Scientific classification
- Kingdom: Animalia
- Phylum: Chordata
- Class: Actinopterygii
- Order: Blenniiformes
- Family: Pomacentridae
- Genus: Neoglyphidodon
- Species: N. crossi
- Binomial name: Neoglyphidodon crossi Allen, 1991

= Neoglyphidodon crossi =

- Authority: Allen, 1991
- Conservation status: LC

Species of fish

Neoglyphidodon crossi is a species of damselfish found in the western and central Pacific. It can grow to a maximum of 10 cm in length. It occasionally makes its way into the aquarium trade.

==Distribution and habitat==
Neoglyphidodon crossi is found in mostly in the Pacific Ocean. It is found around Indonesia, the Philippines, and Papua New Guinea. They are found at a depth range of 1 to 12 m. Usually, they are found in coral reefs.

==Description==
Adults can grow up to a maximum size of 10 cm.
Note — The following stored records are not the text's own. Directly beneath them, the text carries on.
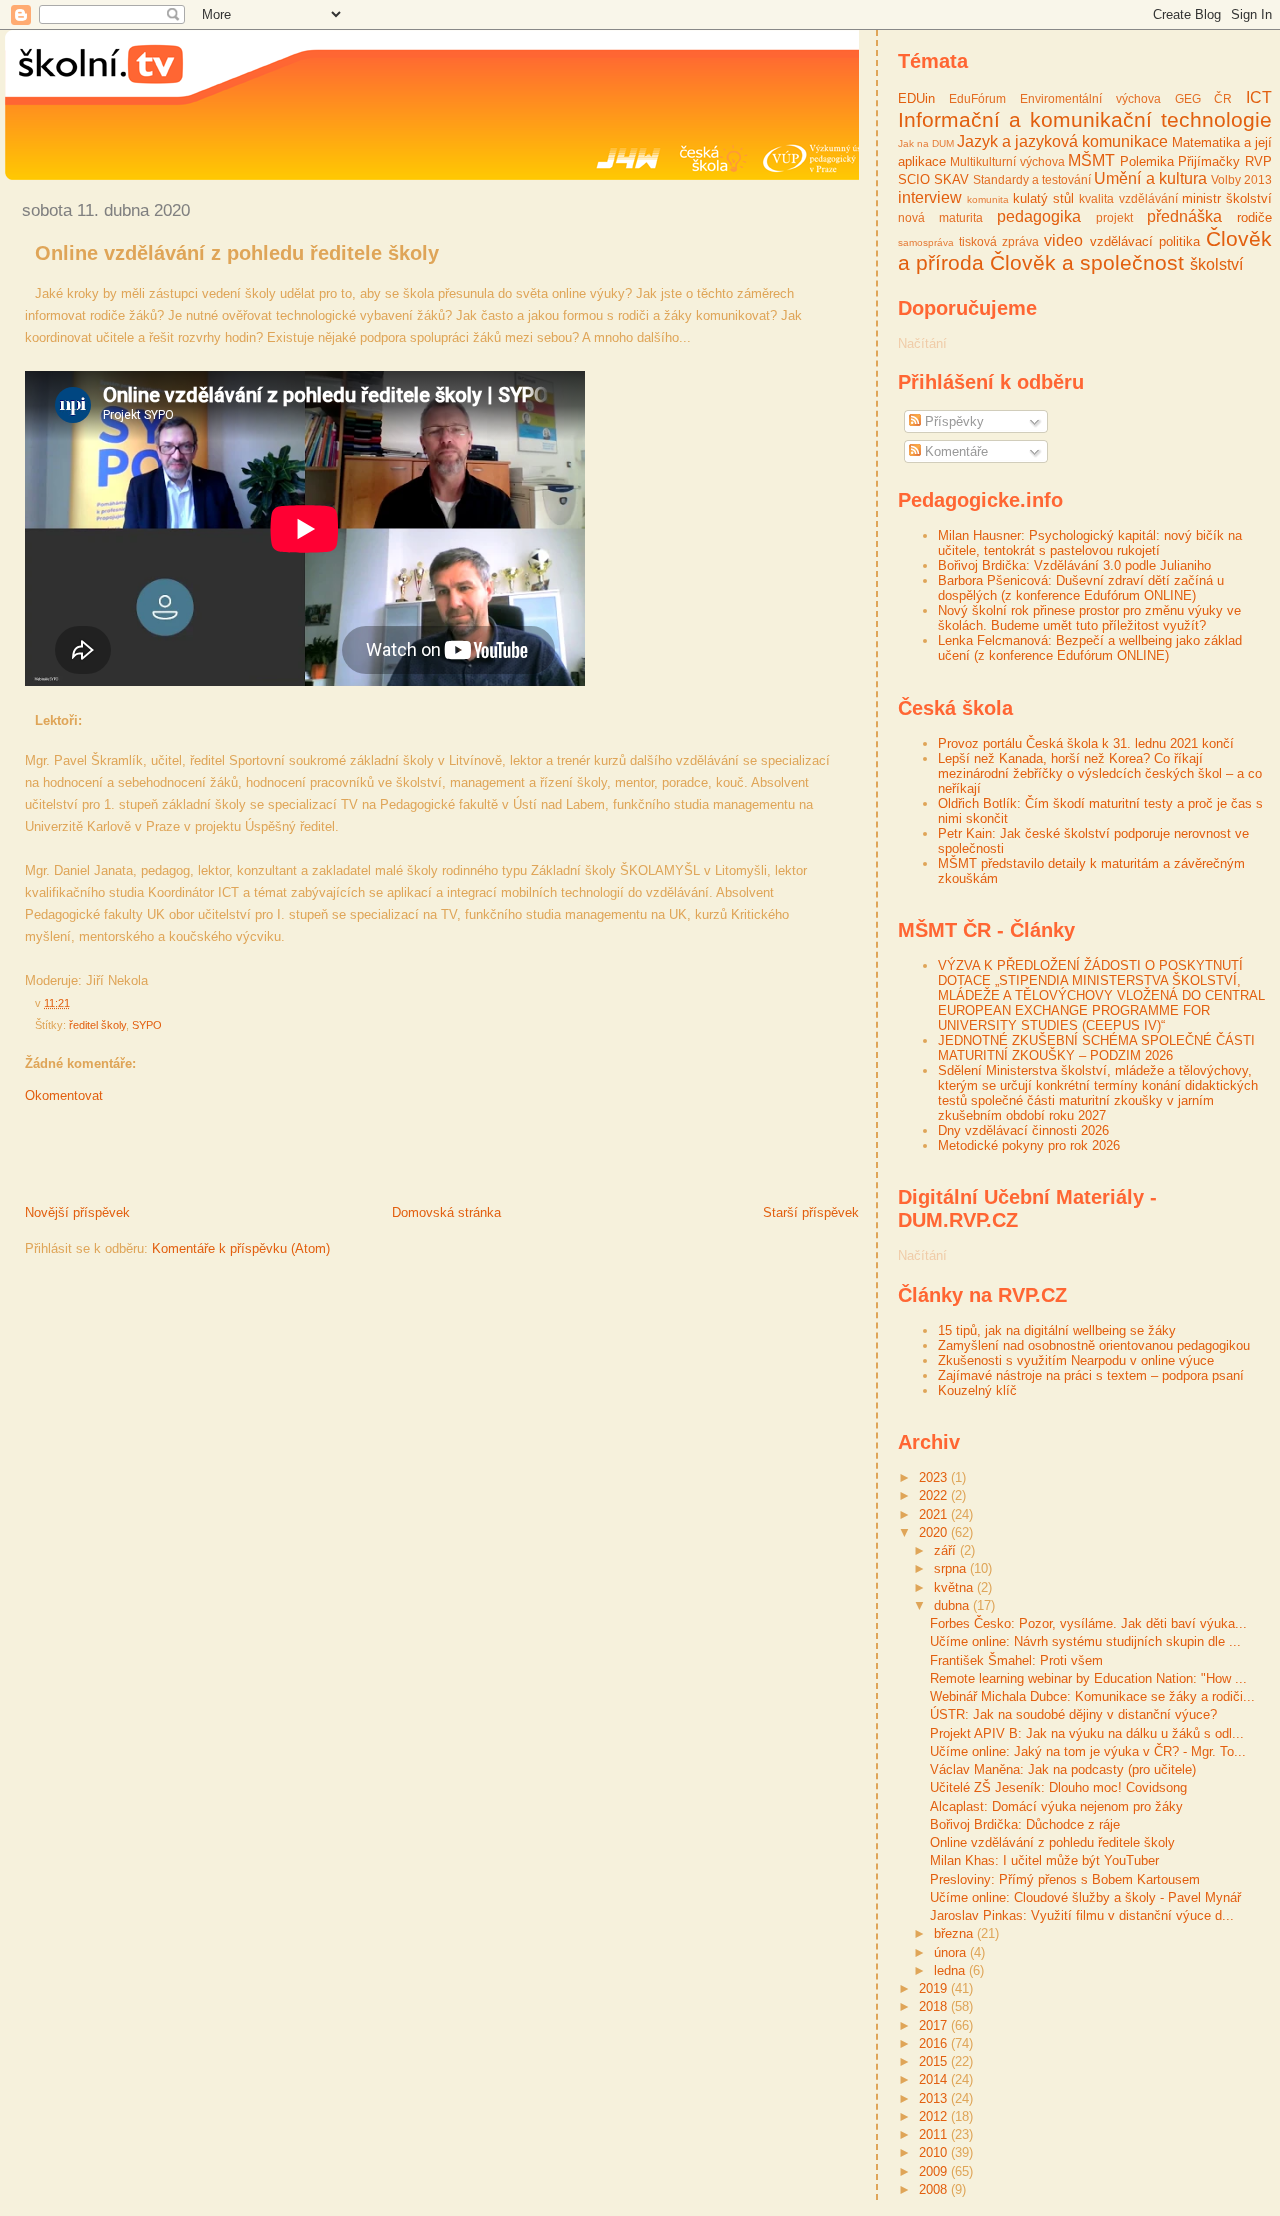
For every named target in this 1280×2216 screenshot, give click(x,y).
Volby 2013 (1241, 179)
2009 (935, 2171)
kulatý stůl (1043, 198)
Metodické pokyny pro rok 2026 (1029, 1145)
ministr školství (1227, 198)
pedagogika (1039, 216)
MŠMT (1091, 160)
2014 (935, 2079)
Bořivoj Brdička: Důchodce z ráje (1025, 1824)
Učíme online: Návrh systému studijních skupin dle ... (1085, 1641)
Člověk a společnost (1087, 262)
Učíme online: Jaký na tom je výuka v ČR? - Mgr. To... (1088, 1751)
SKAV (951, 179)
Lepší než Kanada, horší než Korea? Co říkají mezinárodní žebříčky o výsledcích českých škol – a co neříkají (1100, 773)
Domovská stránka (446, 1212)
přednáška (1184, 216)
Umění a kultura (1150, 178)
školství (1216, 264)
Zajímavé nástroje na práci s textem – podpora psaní (1091, 1375)
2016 (935, 2043)
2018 (935, 2006)
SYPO (147, 1025)
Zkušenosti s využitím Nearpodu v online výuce (1076, 1360)
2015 (935, 2061)
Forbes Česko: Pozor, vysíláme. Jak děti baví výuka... (1088, 1623)
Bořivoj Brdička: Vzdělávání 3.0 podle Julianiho (1074, 565)
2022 (935, 1495)
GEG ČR (1204, 98)
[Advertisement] (239, 1159)
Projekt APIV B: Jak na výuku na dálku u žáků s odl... (1087, 1733)
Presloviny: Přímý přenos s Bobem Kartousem (1065, 1879)
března (955, 1933)
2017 (935, 2025)
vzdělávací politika (1145, 241)
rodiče (1254, 217)
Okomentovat (64, 1095)
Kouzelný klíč (977, 1390)
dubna (953, 1605)
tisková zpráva (999, 241)
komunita (988, 199)
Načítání (922, 343)
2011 (935, 2134)
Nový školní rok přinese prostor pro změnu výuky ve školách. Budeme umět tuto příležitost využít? (1089, 618)
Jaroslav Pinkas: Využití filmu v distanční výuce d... (1082, 1915)
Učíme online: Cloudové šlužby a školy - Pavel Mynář (1085, 1897)
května (955, 1587)
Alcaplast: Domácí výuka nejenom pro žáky (1056, 1806)
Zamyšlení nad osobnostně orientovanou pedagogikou (1094, 1345)
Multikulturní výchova (1007, 161)
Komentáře (954, 451)
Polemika (1147, 161)
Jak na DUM (926, 143)
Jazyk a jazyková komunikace (1062, 141)
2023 (935, 1477)
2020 (935, 1532)
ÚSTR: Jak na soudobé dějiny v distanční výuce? (1073, 1714)
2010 (935, 2152)
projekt (1114, 217)
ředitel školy (97, 1025)
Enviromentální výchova (1090, 98)
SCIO (914, 179)
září (947, 1550)
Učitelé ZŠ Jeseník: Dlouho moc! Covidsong (1058, 1787)
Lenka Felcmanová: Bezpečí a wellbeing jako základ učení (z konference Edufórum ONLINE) (1090, 648)
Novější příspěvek (77, 1212)
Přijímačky (1209, 161)
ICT (1259, 97)
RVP (1258, 161)
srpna (952, 1568)
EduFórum (977, 98)
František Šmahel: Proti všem (1016, 1660)
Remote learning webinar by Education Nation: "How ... (1088, 1678)
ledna (951, 1970)
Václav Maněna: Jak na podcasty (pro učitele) (1063, 1769)
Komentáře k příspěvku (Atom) (241, 1248)
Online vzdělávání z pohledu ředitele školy (237, 253)
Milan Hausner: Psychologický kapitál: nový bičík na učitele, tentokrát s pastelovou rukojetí (1090, 543)
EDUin (916, 98)
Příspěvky (952, 421)
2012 (935, 2116)
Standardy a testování (1032, 179)
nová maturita (940, 217)
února (952, 1952)
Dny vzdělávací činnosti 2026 (1023, 1130)
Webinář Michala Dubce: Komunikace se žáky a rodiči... (1092, 1696)
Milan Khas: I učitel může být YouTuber (1044, 1860)
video (1063, 240)
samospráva (926, 242)
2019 (935, 1988)
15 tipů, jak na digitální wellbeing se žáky (1057, 1330)
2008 (935, 2189)
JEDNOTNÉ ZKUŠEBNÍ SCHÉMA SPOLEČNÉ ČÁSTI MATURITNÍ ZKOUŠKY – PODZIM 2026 (1096, 1048)
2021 (935, 1514)
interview (930, 197)
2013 (935, 2098)
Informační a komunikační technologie (1085, 119)
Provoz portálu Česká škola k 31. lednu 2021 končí (1086, 743)
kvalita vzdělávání (1128, 198)
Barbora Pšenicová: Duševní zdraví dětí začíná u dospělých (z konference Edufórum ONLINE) (1081, 588)
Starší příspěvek (811, 1212)
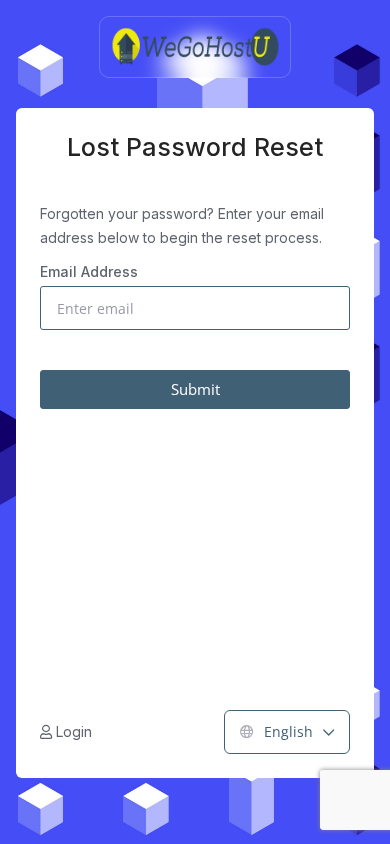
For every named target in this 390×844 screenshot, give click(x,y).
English (288, 731)
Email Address (89, 271)
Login (72, 731)
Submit (195, 389)
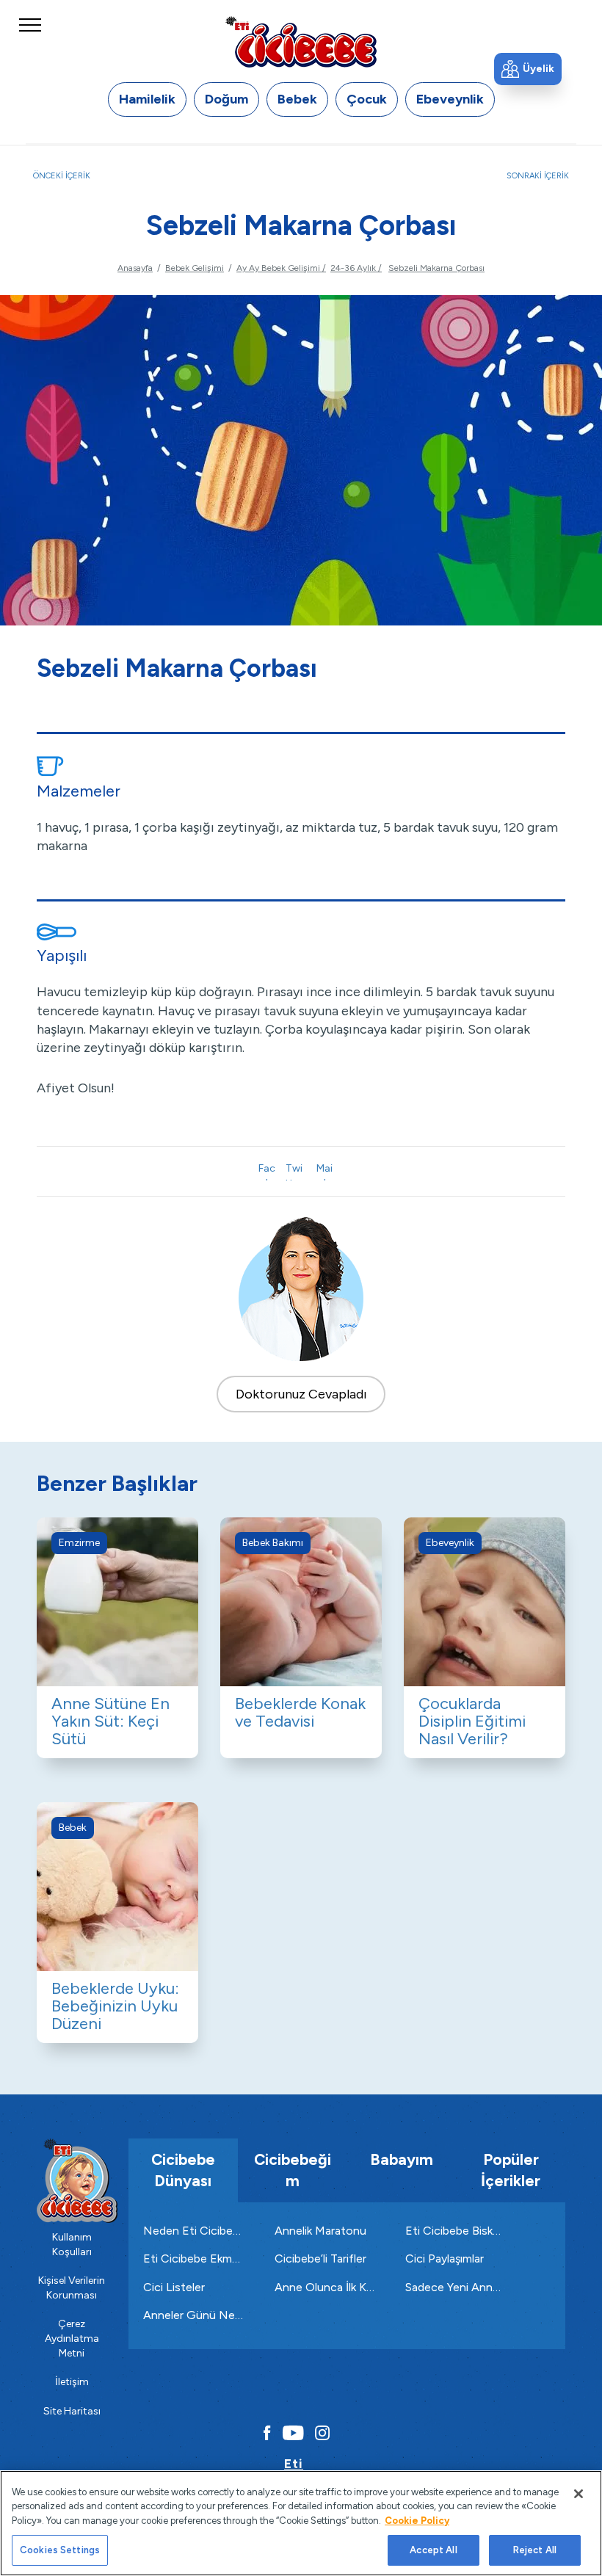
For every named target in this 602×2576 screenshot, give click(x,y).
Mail (324, 1171)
They have 13 dorsal spines, 14 to 16 dorsal soft rays, 2 anal spines, and 13 to 14 anal soft rays. Juveniles are orange with a black bottom and a blue line that extends from its snout to its caudal pentacle. Adults are more grayish with less orange spots and their line is less blue.

==Ecology==
===Diet===
This fish is omnivorous.

===Behaviour===
Adults of this species are solitary.

==In the aquarium==
This fish is found in the aquarium trade.

==Breeding==
Females lay into the substrate. The males then guard and aerate the eggs until they hatch.